I think Keyle's answer (among others) brings home a basic point: a huge amount depends on how you do things. That link gave two answers for C++, but I have a hard time believing that anybody would normally write C++ that's much like either one. My first attempt would look something like this:
#include <iostream>
#include <vector>
#include <time.h>
class person {
int count_;
static int current_;
public:
person() : count_(++current_) {}
int count() { return count_; }
};
int person::current_ = 0;
typedef std::vector<person> plist;
class chain {
plist people_;
void check_wrap(std::vector<person>::iterator &p) {
if (p==people_.end())
p = people_.begin();
}
void advance(std::vector<person>::iterator &p, int places) {
for (int i=0; i<places; i++)
check_wrap(++p);
}
public:
chain(int length) : people_(length) {}
person *kill(int n) {
plist::iterator current = people_.begin();
while (people_.size()>1) {
advance(current, n);
current = people_.erase(current);
check_wrap(current);
}
return &(*current);
}
};
int main() {
const int ITER = 1000000;
clock_t start = clock();
for(int i = 0 ; i <ITER; i++) {
chain c(40);
c.kill(3);
}
clock_t end = clock();
std::cout << "Time per iterator: " << (((end - start) /(double)CLOCKS_PER_SEC/ITER)*1000000 << " microseconds.\n";
return 0;
}
(For portability I've used clock() instead of gettimeofday, but anybody who wants can easily change that back).

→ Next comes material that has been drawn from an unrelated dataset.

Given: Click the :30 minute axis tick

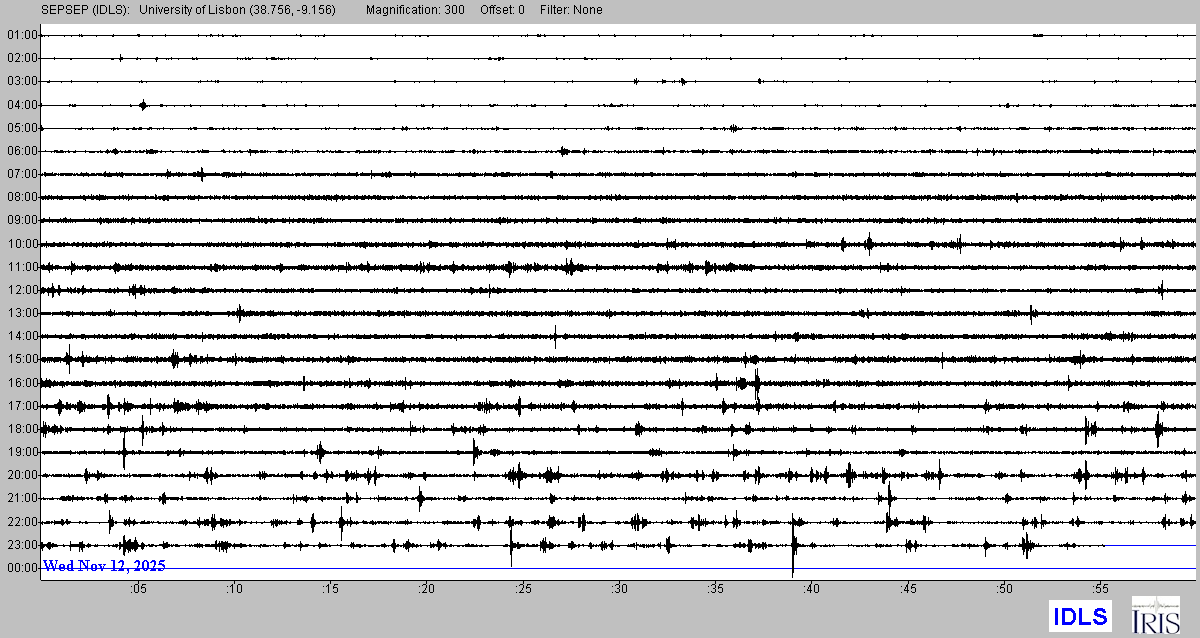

There are a couple of points about this that strike me as interesting. First, the code has gotten a lot shorter -- in fact, competitive as the shortest code shown. Second, the code has gotten quite a bit faster -- probably faster than anything but the specially optimized version in C++.
Finally, at least to me it seems like the code has gotten quite a bit easier to read and understand. To me, his 'shout()' seemed quite confusing, as was making a 'Person' really a node in a linked list of Person objects, with Chain handling some of the linked-list management, but 'Person' also doing linked-list things along with 'Person' things.
That doesn't necessarily (or directly) tell us about the speed of Python, but I think it gives an idea about the quality of many benchmarks you can find on the web. Writing almost any benchmark that's meaningful and accurate is tremendously difficult -- and trying to compare across languages is one of the most difficult of those.